Sunday, November 3, 2024

ALPP 02-24 -- Some Address Math for the 68000

  Some Address Math
for the
68000

(Title Page/Index)

After a break for multi-byte negation, because address math is so important, I think I should show you explicit 68000 corollaries for what I've shown you for the 6809, as well as the routines  for the 6801 and for the 6800.

When instructions become more general, they often take more bytes to encode. This is especially clear for the 68000. And when you generalize an operation, it often takes more instructions to implement -- even with a more powerful instruction set CPU. And the more you repeat those multiple instructions, the more opportunity you have to make mistakes. 

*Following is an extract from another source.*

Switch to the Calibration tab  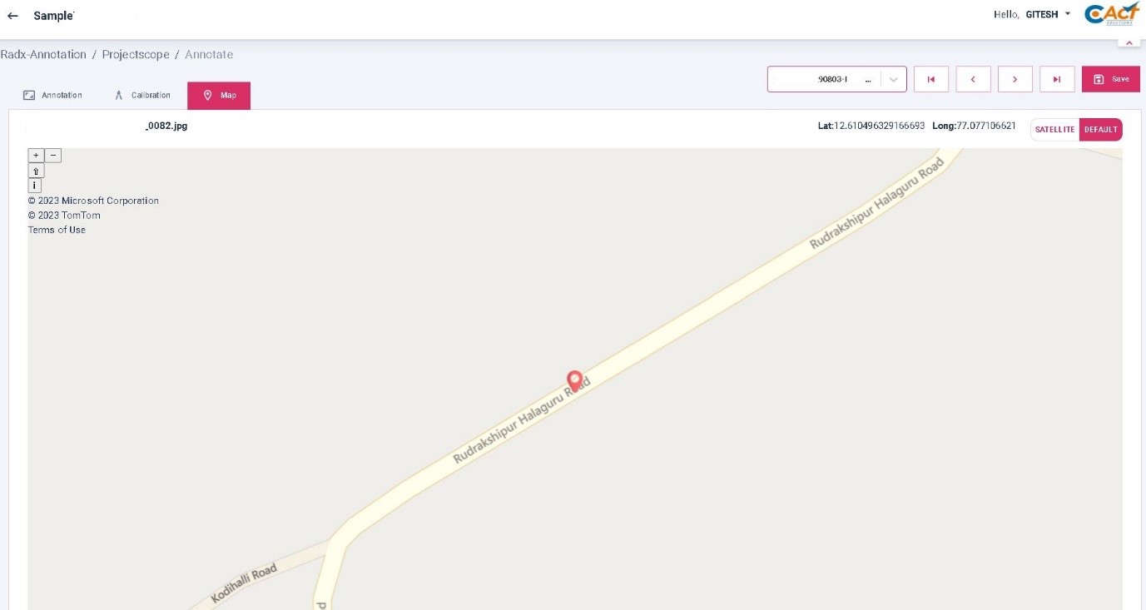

More than speed and byte count, this is why we define utility routines like we just looked at for the 6800 and 6801. We don't want to give ourselves too many opportunities for mistakes. (Macros can help with this, but we won't talk about that just yet.)

Between the 6809 and the 68000, it can be kind of a wash -- when you're working on 16-bit numbers and small applications that fit in a 64K memory space. When you start working with 32-bit numbers, it's advantage 68000, ... except then you also tend to work with 32-bit addresses, and the addresses can make byte count swell. 

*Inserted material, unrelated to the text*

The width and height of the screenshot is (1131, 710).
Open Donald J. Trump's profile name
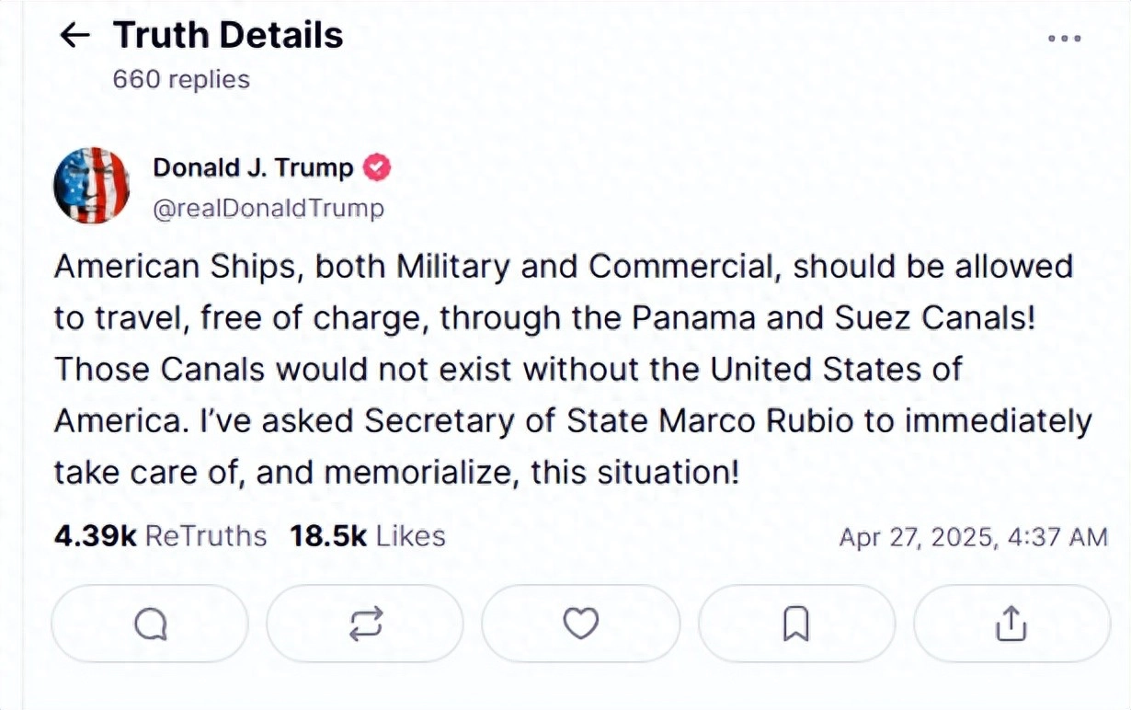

I transliterated the fig implementation of Forth from 6800 to 68000, and the object image size increased by about 80% (real rough estimate). This is because I didn't want to restrict it to operating in the lower 32K of memory, minus the interrupt vector table, so the virtual machine i-codes (function addresses, really) swelled from 16-bit to 32-bit. And since the Forth is mostly a clot of i-codes, the overall image size swells. 

I started a conversion to direct call, which I got lost in (partly motivating this tutorial), and the code size does seem to improve a bit, but not completely to the size of the 6809 image.

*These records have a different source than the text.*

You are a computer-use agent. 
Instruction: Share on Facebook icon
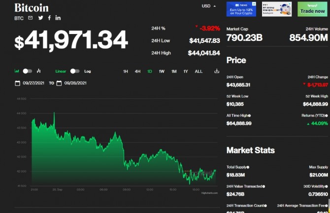(x=49, y=18)
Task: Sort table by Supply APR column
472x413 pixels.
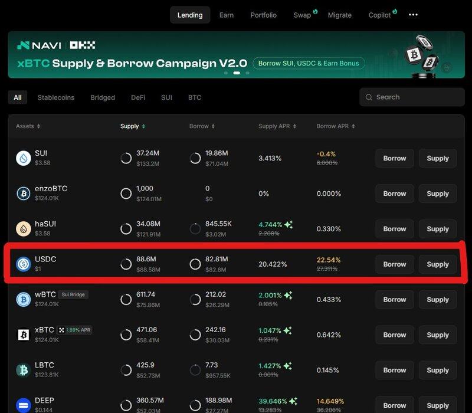Action: pos(277,126)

Do look at assembly listings when you try to compare code sizes for stuff. In particular, the 68000 will often seem to take about twice the code bytes that the 6809 takes in these snippets. But when we move to concrete code where pieces come together, the code size comes down closer to the 6809 code size.

And I'll note again, being able to use single instructions instead of utility routines is nice, but it's actually more important that the 68000 has something of an optimal number of registers, so we don't have to worry about pseudo-registers in memory when switching processes.

As always, read the code and the comments in the code, and open up separate browser windows and compare side-by-side.

I'm showing the entire 68000 code in a single block because the abstract operations don't quite map the same, but I'm keeping the order roughly the same to keep it easy to find what to compare. 

[JMR202411070913 addendum:]

You may have missed the mention of the "here pointer" in the 6809 address math chapter:

LOCBAS	EQU	*

In Motorola assemblers, an asterisk where the assembler could parse an address means the location of the current instruction or directive, thus, "here". I'll need to explain more about it later, I'm sure.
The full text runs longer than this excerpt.